SHANGHAI (AP) — Apple Inc. is facing yet another challenge to its use of the iPad trademark in China — this time in a court in California.

Proview Electronics Co., a unit of Proview International Holdings, which claims it owns the iPad name, filed a lawsuit against Apple‘s use of the trademark in mainland China at the Santa Clara Superior Court on Feb. 17, Proview spokeswoman Alice Wang said Friday.

An attempt by Proview to win an injunction to stop Apple from selling iPads in Shanghai was foiled this week when a court there rejected the case pending the resolution of a similar lawsuit in a higher court in China.

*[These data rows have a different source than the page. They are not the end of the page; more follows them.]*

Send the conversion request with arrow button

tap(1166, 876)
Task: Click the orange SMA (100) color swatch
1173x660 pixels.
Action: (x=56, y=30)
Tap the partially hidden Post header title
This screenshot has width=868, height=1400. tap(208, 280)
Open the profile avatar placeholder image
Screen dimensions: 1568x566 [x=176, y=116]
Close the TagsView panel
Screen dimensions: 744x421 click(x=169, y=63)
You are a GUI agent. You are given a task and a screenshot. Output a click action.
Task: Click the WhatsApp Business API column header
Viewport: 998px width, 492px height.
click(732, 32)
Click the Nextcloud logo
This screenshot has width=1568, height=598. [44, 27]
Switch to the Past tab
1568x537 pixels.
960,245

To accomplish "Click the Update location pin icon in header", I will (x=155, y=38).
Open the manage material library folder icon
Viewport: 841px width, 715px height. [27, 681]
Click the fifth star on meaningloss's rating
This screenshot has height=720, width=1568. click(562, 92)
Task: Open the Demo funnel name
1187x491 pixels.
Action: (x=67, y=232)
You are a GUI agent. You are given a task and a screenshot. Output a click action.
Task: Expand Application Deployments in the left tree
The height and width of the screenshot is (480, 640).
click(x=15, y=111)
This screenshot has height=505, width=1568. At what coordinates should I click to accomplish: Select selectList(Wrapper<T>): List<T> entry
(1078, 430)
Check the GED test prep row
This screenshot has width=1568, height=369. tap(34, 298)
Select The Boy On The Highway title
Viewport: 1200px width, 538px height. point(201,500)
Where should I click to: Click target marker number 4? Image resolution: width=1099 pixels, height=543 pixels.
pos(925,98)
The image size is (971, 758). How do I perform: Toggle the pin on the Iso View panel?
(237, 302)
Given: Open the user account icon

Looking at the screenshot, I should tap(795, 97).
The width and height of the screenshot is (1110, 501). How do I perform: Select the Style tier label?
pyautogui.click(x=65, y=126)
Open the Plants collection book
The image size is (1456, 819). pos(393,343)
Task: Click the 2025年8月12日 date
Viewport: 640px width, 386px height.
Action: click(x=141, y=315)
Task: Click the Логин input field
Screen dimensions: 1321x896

Apple had no immediate direct comment on the California lawsuit.

The companies are feuding over whether Proview sold the mainland Chinese rights to the iPad trademark to Apple in a 2009 deal.

Proview claims the sale of the iPad China trademark to a company representing Apple by its Taiwan affiliate in 2009 was invalid. Proview has not challenged the sale of other worldwide rights to the iPad trademark to Apple in the 35,000 British pound ($55,000) deal.

Apple contends that Proview included the mainland Chinese trademark in the sale and says it violated that contract by failing to transfer the trademark rights to Apple.

Proview’s lawyers have indicated their company is open to settling its claim to the trademark. In the meantime, the two sides have engaged in legal skirmishes in Hong Kong and in southern China’s Guangdong province, where Proview’s main office is based.

There, lower courts have sided with Proview in two cases. The Guangdong High Court is due to hear Apple’s appeal of the first decision on Feb. 29.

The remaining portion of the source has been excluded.